▶ [問題]:
[1] ミツキの日誌について、次の問いに答えよ。
(a) ミツキが初めて当館の扉を開いた日から、どれくらいが経とうとしているか。
(b) アロマに詳しいシオンさんは何メイドと呼ばれているか。
(c) ミツキがコースター編みの特訓で挫折したのは、何が難しかったからか。
[2] ミツキの日誌の「自分の好きなものを素直に好き」から「オンさんはアロマ調合メイド。」までを一字も変えずに書き写せ。

▶ [本文抜粋]:
────────────────────
みなさまごきげんよう!ミツキです。
とうとう最後の日誌になってしまいました。
 
mitsuki2

何を書こうか迷っていましたが、せっかくなのでこれまでのお給仕を振り返りながら、思っていたことや感じていたことを素直に書いてみようと思います。
 

私が初めて当館の扉を開いた日からそろそろ2年が経ちます。
自分の好きなものを素直に好きだと言える場所を探し、たどり着いた場所がシャッツキステでした。
 
メアリーだった頃は、キッチンでお皿を拭きながら館内の様子を眺めるのが好きでした。
私もお話に混ざりたいなと思ったり、やっぱりうまくお話しできる自信がないから一生メアリーでいいかもと思ったり。(笑)
 

しばらく経った頃、ブローチが春組のピンク色に輝きました。
最初は緊張で中々自分から喋れなかったのですが、旅人様や他のメイドの助けもあり、だんだんお話できるようになっていきました。
 
ただ、ある質問にはずっと答えられずにいました。それは「ミツキさんは何メイドなんですか?」という質問です。
ピアノが上手なルナさんはピアノメイド、アロマに詳しいシオンさんはアロマ調合メイド。
…私は何メイドだろう?

イナズマイレブンの10年来のファンだから、イナズマイレブンメイド…?
「特定のアニメのタイトルを借りるのはちょっと…。」
…そうですよね。

プロフィール欄の特技に早口言葉って書いたから、早口言葉メイドはどうでしょう…?
「早口でご来館の案内とかするんですか?でも普段の語り口は結構ゆったりしてますよね?」
…それもそうですね。
結局肩書きが決まることはありませんでした。
 

変わった趣味もない。披露できる特技もない。
漫画やアニメ、ゲームは好きだけど、他にもそれが好きなメイドはたくさんいるので「アニメ・ゲーム好きメイド」とは名乗れない。
 
「他の人と違って私はこういう特徴があります!」と胸を張って言える個性って、ないなあ…と気付いたのでした。
 

ミツキの肩書き探しはその後より難航しました。
他のメイドは素敵なイラストを描いたり、美味しいお菓子を作ったり、美しい網目のコースターを作ったり、まるで魔法のように色々なものを作り出していました。
 
一方で私はなにも作り出すことができませんでした。
みんなができるコースター編みくらいは私も頑張ろうと、実はお家で特訓をしていました。
しかし右利きの説明書を見て左手で再現することがどうしても難しく、挫折してしまいました。
 
他の人と違う特徴を見つけるどころか、みんなができることすら私はできないことに気づきました。
 
私だけ魔法が使えない。他のメイドがその手から様々なものを生み出して色鮮やかに輝いているのに対し、ミツキはまるで無色透明でした。
 

パーラーメイドになってしばらく経ち悩んでいた頃、「日誌面白かったです。」と旅人様やメイドに声をかけていただくようになりました。
 
学び舎時代に出された宿題の日記は全て「今日は〇〇をしました。楽しかったです。」としか書いたことがない私。
これまで真面目に文章を書いたことがあまりなく、当然褒められた経験もなかったので、面白いという感想をいただけて大変驚きました。
────────────────────
▶ [データ抜粋]:
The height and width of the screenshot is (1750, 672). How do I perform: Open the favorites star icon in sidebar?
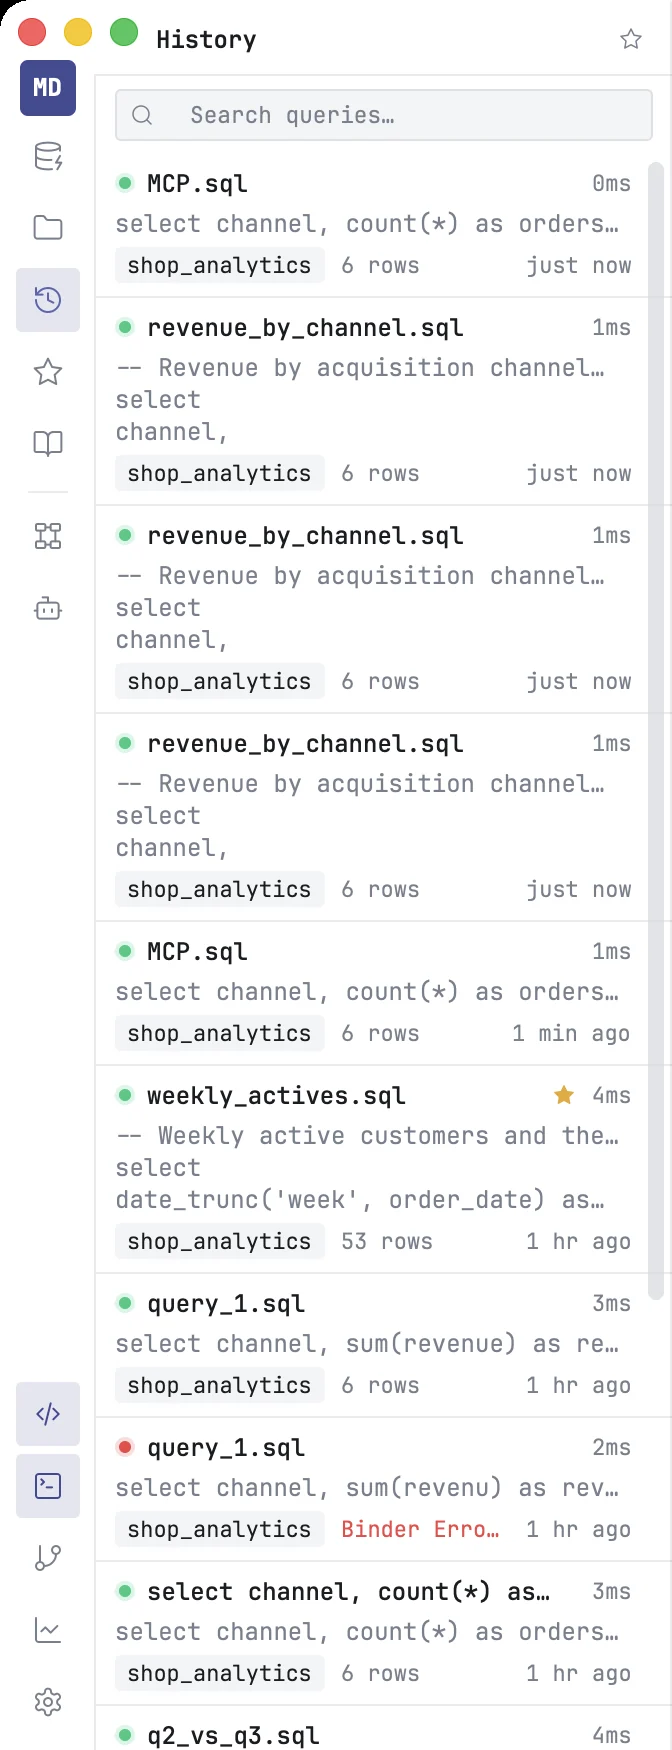[x=48, y=372]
────────────────────
▶ [解答]:
[1]
(a) そろそろ2年
(b) アロマ調合メイド
(c) 右利きの説明書を見て左手で再現すること

[2]
自分の好きなものを素直に好きだと言える場所を探し、たどり着いた場所がシャッツキステでした。
 
メアリーだった頃は、キッチンでお皿を拭きながら館内の様子を眺めるのが好きでした。
私もお話に混ざりたいなと思ったり、やっぱりうまくお話しできる自信がないから一生メアリーでいいかもと思ったり。(笑)
 

しばらく経った頃、ブローチが春組のピンク色に輝きました。
最初は緊張で中々自分から喋れなかったのですが、旅人様や他のメイドの助けもあり、だんだんお話できるようになっていきました。
 
ただ、ある質問にはずっと答えられずにいました。それは「ミツキさんは何メイドなんですか?」という質問です。
ピアノが上手なルナさんはピアノメイド、アロマに詳しいシオンさんはアロマ調合メイド。